Under this budget, the government's top spending priority is the military. Defense spending would increase by $52 billion over the current year, including money earmarked for Trump's campaign promise of a wall along the Mexican border. In his introductory message in the budget, Trump wrote that "to unleash the power of American work and creativity — and drive opportunity and faster economic growth — we must reprioritize Federal spending so that it advances the safety and security of the American people."

With Trump's decision to "reprioritize" spending, though, are substantial cuts to non-defense spending, including so-called "entitlement programs" that low-income families rely on to pay for food, housing, and healthcare. Trump wrote in the budget, "We must reform our welfare system so that it does not discourage able-bodied adults from working, which takes away scarce resources from those in real need. Work must be the center of our social policy."

Millions of Americans are enrolled in these government-funded safety net programs. Moreover, a large percentage of the recipients of these programs are not able-bodied adults, but children. In 2016, 44 percent of people who received food stamps, or the Supplemental Nutrition Assistance Program (SNAP) were children, according to its website. And one in four children in the United States participates in SNAP. The president's budget would cut $200 billion from the program over the next 10 years, starting with a decrease of $4.6 billion in the coming year. Even though, to Trump's point, SNAP does attach work requirements to program eligibility.

WIC, or the Special Supplemental Nutrition Program for Women, Infants, and Children, is also on the chopping block. Trump's budget would cut $200 million from the program, which provides food for pregnant women, new mothers, infants and children up to age five. In 2016, about 7.7 million people received WIC benefits each month, with children and infants accounting for nearly six million in the program.
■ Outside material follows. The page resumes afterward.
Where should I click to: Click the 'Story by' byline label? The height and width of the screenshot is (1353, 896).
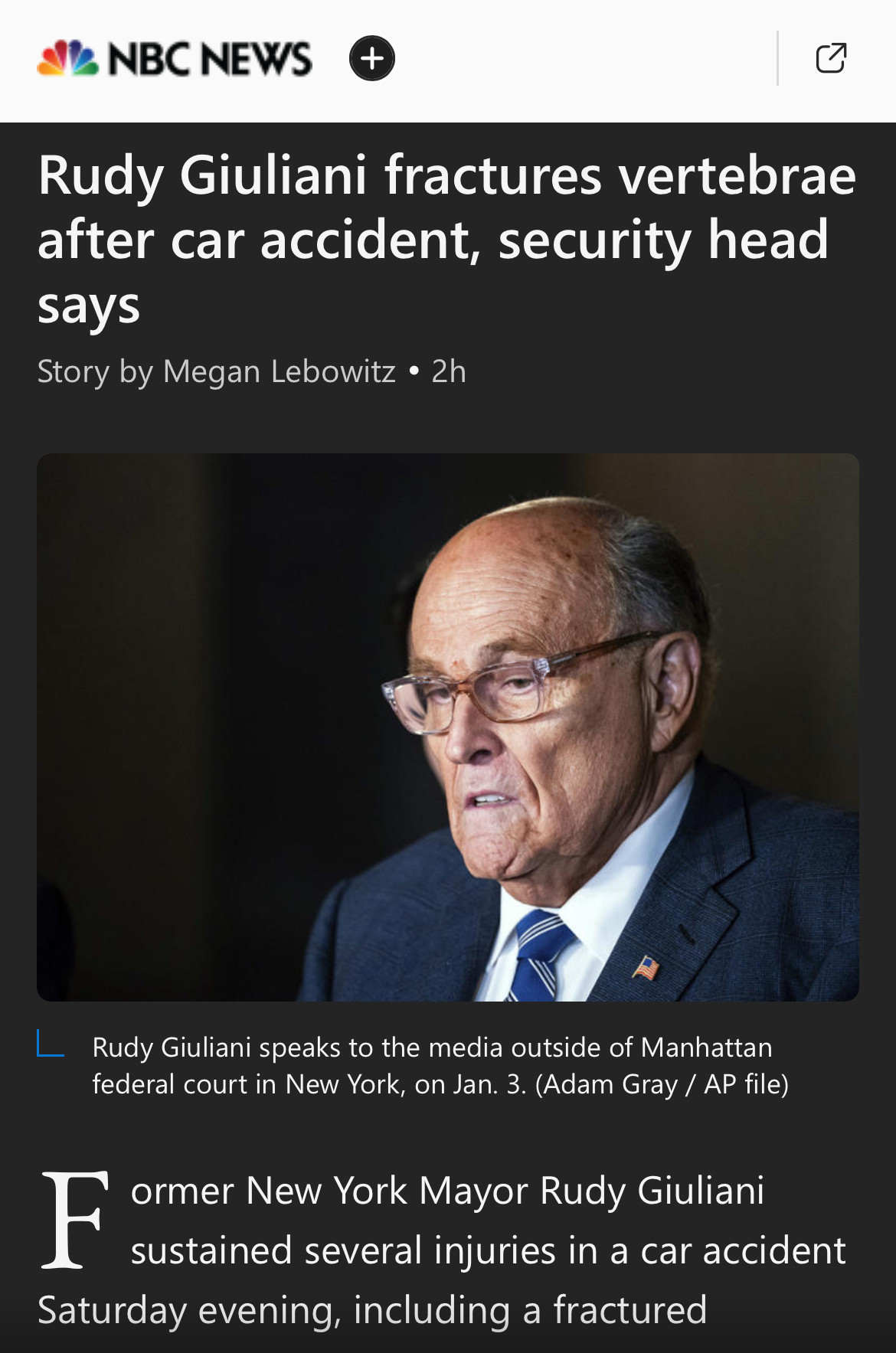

Without programs like WIC and SNAP, families who rely on this assistance to feed their children may no longer be able to provide them food on a regular basis. According to the Center on Budget and Policy Priorities, SNAP has been found to lift families out of poverty, reduce food insecurity, improve performance in school and, of course, improve's children's health and nutrition.

But Trump's budget doesn't stop at cutting families' grocery budgets. According to the Kaiser Family Foundation, there were 74.6 million Americans enrolled in Medicaid or the Children's Health Insurance Program in March of this year. Both programs provide low-income families with access to affordable healthcare. Trump's budget would slash spending on these programs by $616 billion over the next 10 years. Though spending on CHIP would remain stable over the next two years, an additional $800 billion in cuts to Medicaid, could be triggered by the passage of the American Health Care Act.

Thus, of all the groups that would bear the burden of Trump's proposed budget, it seems children from low-income families will carry the greatest weight of all.